2020 has been a year to remember, maybe it is time to go back to 1974!

written by David Geller

You know, before the internet, cell phones and streaming TV. Wow, what a crazy idea.

Why in the world would I propose this? To enhance the basic human connection. By the time you read this most of the country will be “open” but still far from mass hugs, crowded restaurants. Its what humans want and need. During shelter in place many of you in addition to email blasts and Facebook auctions have done something you haven’t done in a long while:

  • Called customers on the phone
  • Sent handwritten cards and notes
  • Met people outside of your store curbside, excellent service at its best.
  • Met them inside the store, just you and them. Made real connections

Make it continue. Yes, electronic everything is here to stay but look at what is happening to the retail landscape. Every industry including ours has companies now failing. Consumers have bought more online than at Christmas time. But there’s no human connection online and we crave that. So what am suggestion? Deep six Facebook/Instagram/Website? Not at all! Enhance the experience-go boldly where most other stores never go!

Human Connect!

1974 was the year I started my shop, about 50/50 trade work and retail. Within 3 years went 100% retail. From the very first day we sent every single customer a thank you card. Battery customers as well. My old company is still going strong and up to the last day I owned it (December 1999) we sent every customer a thank you in the mail. 

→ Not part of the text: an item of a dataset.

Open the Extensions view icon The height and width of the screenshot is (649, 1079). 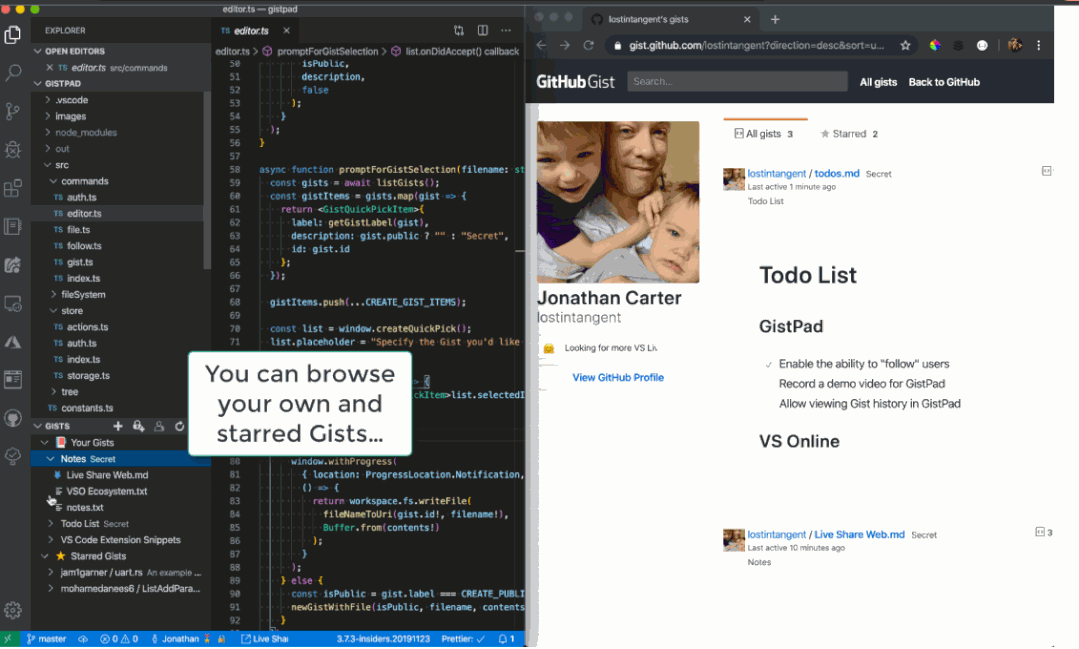(x=14, y=188)
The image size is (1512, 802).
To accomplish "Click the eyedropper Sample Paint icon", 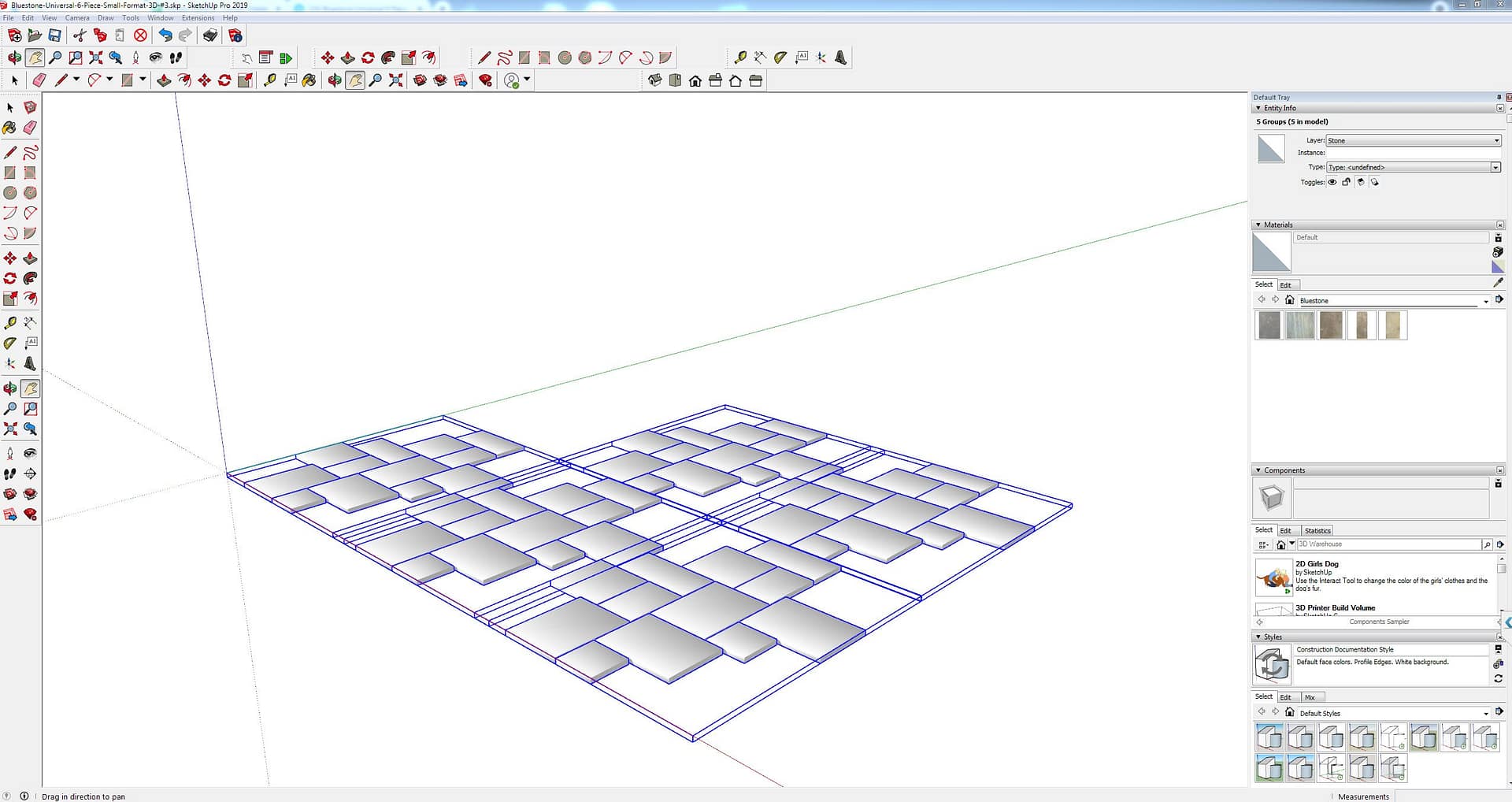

The number of transactions grew so large that we segregated sales into 2 groups:

  • Sales under $249.00 received a post card addressed by the computer, it was from me.
  • Sales over $250.00 were handwritten by the sales staff that helped them.
  • Every single customer. We demanded the staff to get mailing addresses and we did. In December 1999 we had over 18,000 on our mailing list!

Yes, we did traditional advertising but in addition once or twice a year we sent out direct mail to our customer list. For any event was the biggest bang for the buck.

If you send out an email blast, you’re a star if you have a 25% open rate! That means 75% of the customers never clicked and opened your email. Would you like a 90% OPEN RATE!

Send out postcards as part of your advertising plan.

Postcards have a 90% open rate. You have to look at them before tossing them in the trash. Postcards work and the larger size the better. Advertise whatever you want, graphics, color and a call to action.

Call them on the phone. Great for repairs and custom. Don’t file the envelopes away just yet, set aside in a box and a week later call the customer to make sure everything is “A-OK”. No one does this, but you will, and you’ll be remembered and talked about.

Start an honest to Betsy wish list and contact the person who needs your help!

Stores that ask customers “what do you want for your next piece of jewelry” get an answer 75% of the time and you know how to pull the other 25% out of them. One store I visited did this, asked every customer:

  • What’s next of your jewelry wish list?
  • When do you want it (birthday/anniversary/mothers day/Christmas, etc.)
  • Whom do I contact?

Each salesperson kept their list and a few weeks before the coming occasion hand wrote a note to (usually husband) expressing:

“Hi Mr. Davis. Your wife Marilyn was in a few months ago with a repair and she casually mentioned that she just loved our diamond and emerald tennis bracelet (see picture attached). I believe your anniversary is coming up July 7th and this would be a perfect gift. Its still in the store if you’d like to see it or we can ship it to your office, just give me a call. Thanks!  Sally @ the Jewelry Store.”

I asked the associate how many men bought after receiving the letter. She looked me straight in the eye and said

“Within 6 months 90% of the men I wrote will buy what I wrote.” Honest.

Tough times calls for tougher people. Make this YOUR NEW NORMAL and you’ll stand out in the crowd and be standing for a long time to come.